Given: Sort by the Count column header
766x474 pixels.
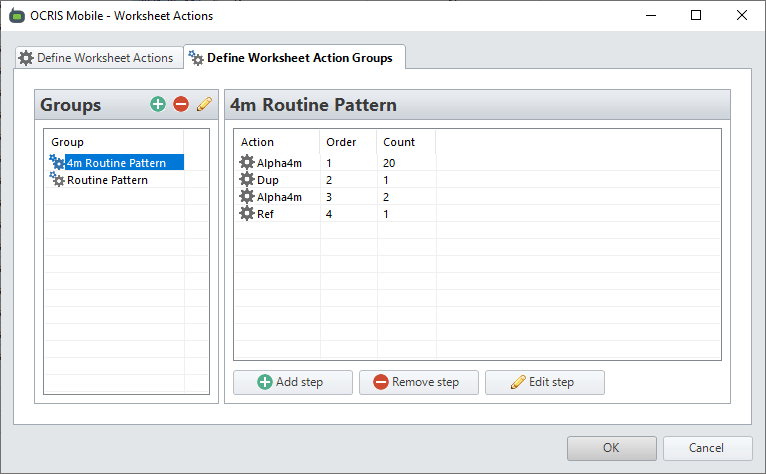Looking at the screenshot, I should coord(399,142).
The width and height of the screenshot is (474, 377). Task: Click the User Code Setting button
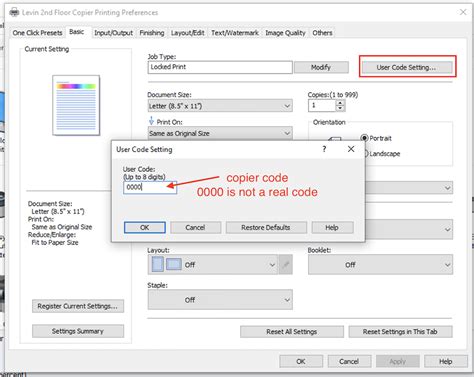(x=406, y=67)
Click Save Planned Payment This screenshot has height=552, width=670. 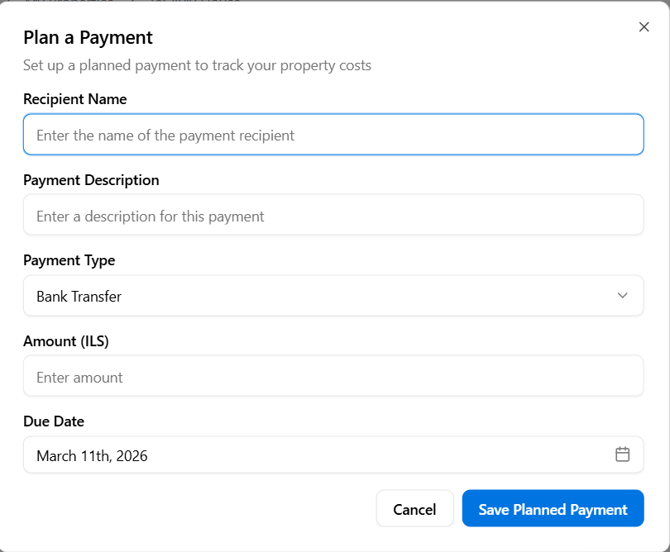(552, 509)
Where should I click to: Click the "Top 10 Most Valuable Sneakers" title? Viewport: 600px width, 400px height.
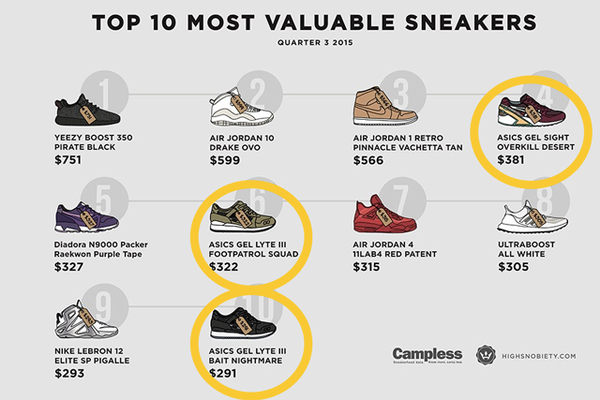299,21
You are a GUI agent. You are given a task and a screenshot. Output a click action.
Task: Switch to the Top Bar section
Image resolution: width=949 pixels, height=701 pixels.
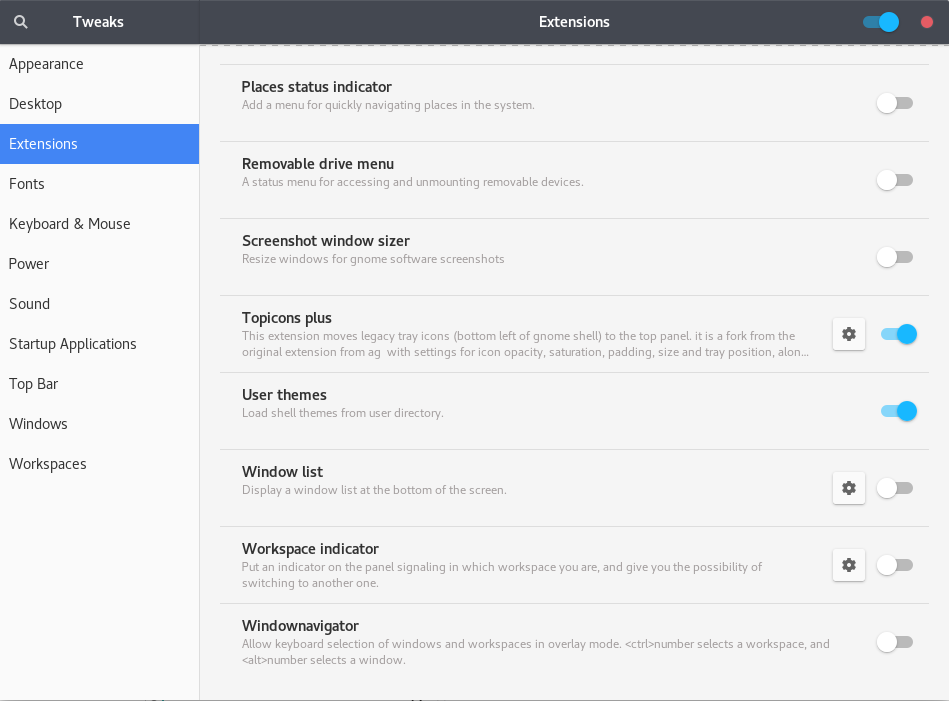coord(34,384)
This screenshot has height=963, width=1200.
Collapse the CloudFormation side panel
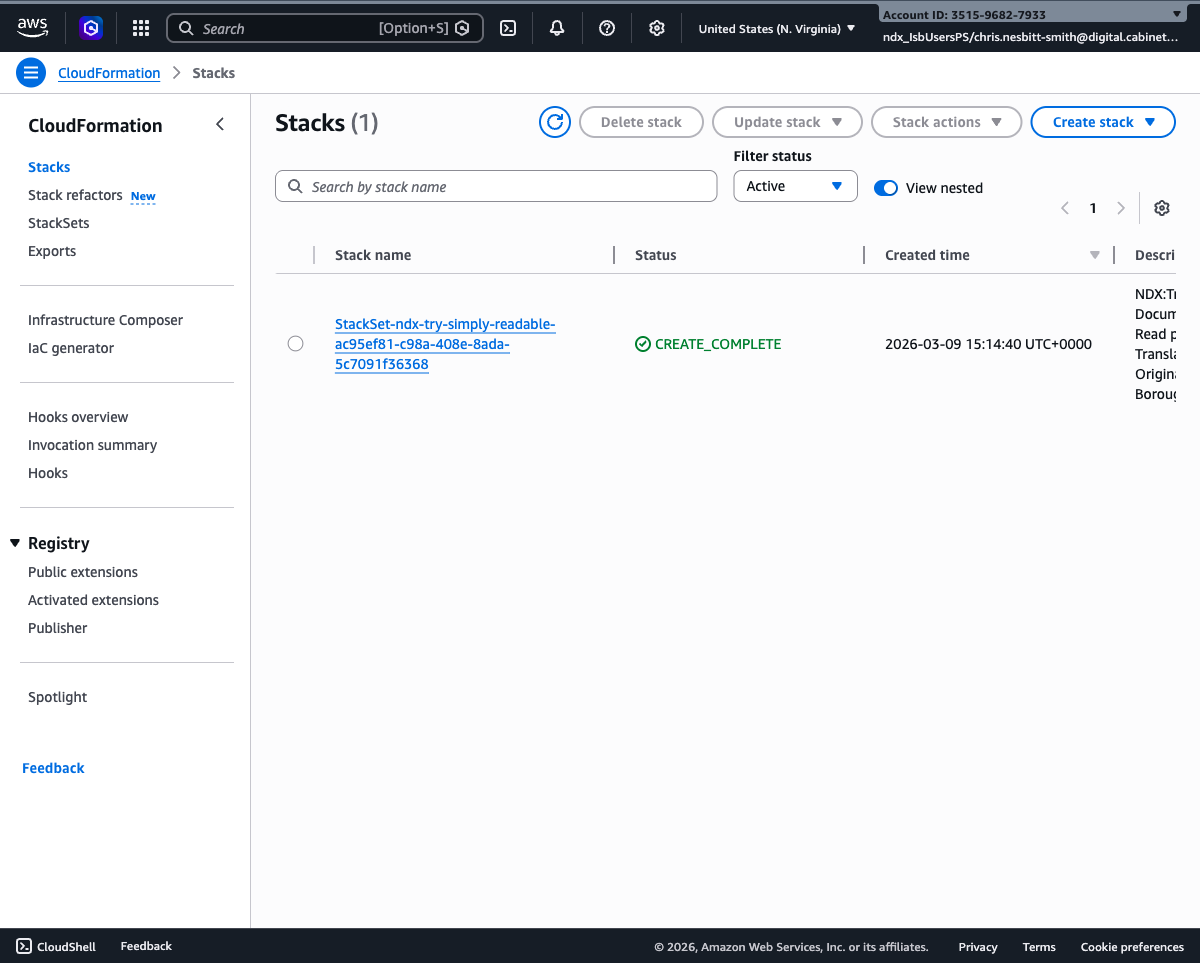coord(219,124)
--------------------------------
▶ [WHAT TO WORK ON] The lines from the one containing "You are a GUI" to the end of the material must be output exactly, both ends included; no picture may appear.

▶ [ANSWER SPACE]
You are a GUI agent. You are given a task and a screenshot. Output a click action.
Task: Switch to the Top Bar section
Image resolution: width=949 pixels, height=701 pixels.
coord(34,384)
This screenshot has height=963, width=1200.
Collapse the CloudFormation side panel
coord(219,124)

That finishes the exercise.